As Labcorp increasingly consolidates the lab business and squeezes whatever margins it can, the easiest way to continue to deliver greater profits to shareholders is to cut costs.

“They're talking to investors saying, ‘We're taking 3%, 5%, 10%, out of our costs, and we're doing that every second or third or fourth year,’” Michel said. “And if you've worked inside a lab, you know that you can't keep doing that. And that's the pressure that you hear the staff and the employees telling you about.”

“Physicians, any practitioner would not be able to do their job, if it weren't for us and our efforts in the lab,” said one hospital lab worker who quit when their lab was acquired by Labcorp. “And we're oftentimes overlooked, which we've kind of come to accept […] I think that it significantly affects patient care whether they want to admit it or not,” they said, speaking about how lab workers are treated generally, not just at Labcorp.

Lab workers are a part of the medical system that is kept in the dark.
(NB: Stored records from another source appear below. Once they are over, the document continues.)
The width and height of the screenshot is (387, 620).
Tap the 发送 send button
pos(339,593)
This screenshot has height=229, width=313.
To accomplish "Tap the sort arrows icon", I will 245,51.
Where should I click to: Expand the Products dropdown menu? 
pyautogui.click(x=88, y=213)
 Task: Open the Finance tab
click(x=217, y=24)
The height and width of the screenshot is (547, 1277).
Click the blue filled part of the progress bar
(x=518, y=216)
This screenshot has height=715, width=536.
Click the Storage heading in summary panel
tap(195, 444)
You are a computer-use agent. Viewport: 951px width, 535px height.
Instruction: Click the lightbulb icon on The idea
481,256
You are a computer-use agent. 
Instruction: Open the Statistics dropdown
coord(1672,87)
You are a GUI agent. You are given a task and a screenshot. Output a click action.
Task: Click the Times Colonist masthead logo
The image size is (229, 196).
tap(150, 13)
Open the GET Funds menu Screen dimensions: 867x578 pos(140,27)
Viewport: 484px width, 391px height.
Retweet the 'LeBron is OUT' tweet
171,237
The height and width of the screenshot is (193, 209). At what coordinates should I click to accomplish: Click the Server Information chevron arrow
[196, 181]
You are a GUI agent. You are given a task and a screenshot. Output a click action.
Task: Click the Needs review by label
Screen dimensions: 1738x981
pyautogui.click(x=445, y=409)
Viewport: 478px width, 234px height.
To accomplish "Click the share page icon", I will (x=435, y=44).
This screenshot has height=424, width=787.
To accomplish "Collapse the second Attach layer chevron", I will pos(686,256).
At least one time, quite literally. Two Labcorp employees at the Madison location told me that before Thanksgiving in 2021, the power went out. The post-life department at Madison, the same one where a manager used a former employee's severed finger as a cautionary tale, is deep inside the building, in windowless rooms. The lights went out, and so did the ventilation system that clears the space of noxious formalin fumes. Standing in the room in front of those sharp blades and hazardous chemicals slowly building, workers struggled to find their way out. They couldn’t pull their phones out to use the flashlight feature because Labcorp doesn’t allow phones in areas where animals are handled. Two workers said that this is because Labcorp fears PETA and other animal rights activists leaking photographs, and that Labcorp security will randomly check employees in these areas with metal detector wands to make sure they don’t have their phones. 

“We had to use our little laptop computers and just kept turning them on to use a way to get to the light,” one worker said. 

“They kept people trying to work for a little bit but then even the team lead in there acknowledged that they could really smell the formalin building up so they let everybody out to the area by the desks which is outside the trimming room,” another worker at that location said. “But it wasn't long before they could start smelling it out there too. But then hours passed before people were allowed to go home.”

As Labcorp employees told me, how they are treated, and how that treatment could impact patients, has not erupted as a scandal only because people don’t see or think about it. One Labcorp employee said the entire world paid attention to the story of Elizabeth Holmes, who was sentenced to 11 years in prison for lying about the company’s ability to deliver reliable blood test results, because it was such an outrageous fraud, but that people should be concerned about working conditions at Labcorp, which potentially could impact more people.

“[Labcorp isn’t] knowingly trying to falsify results or anything,” the Labcorp worker said. “It’s just such a big, top heavy bureaucratic organization that a lot of mistakes were being made and a lot were not really being caught.”

“I wish I could say I am surprised by it,” Sean Domnick, the lawyer who sued Labcorp in 2014 for failing to accurately read a pap smear of a woman who died from cervical cancer, said about current working conditions at Labcorp. “The profit motive that they have had has overwhelmed the accountability side of it. There have been some changes in technology in the last 10 years, but in my review of materials and belief, I don’t think that has alleviated the burden on the people who are out there. The technology just has them reading more slides every day.”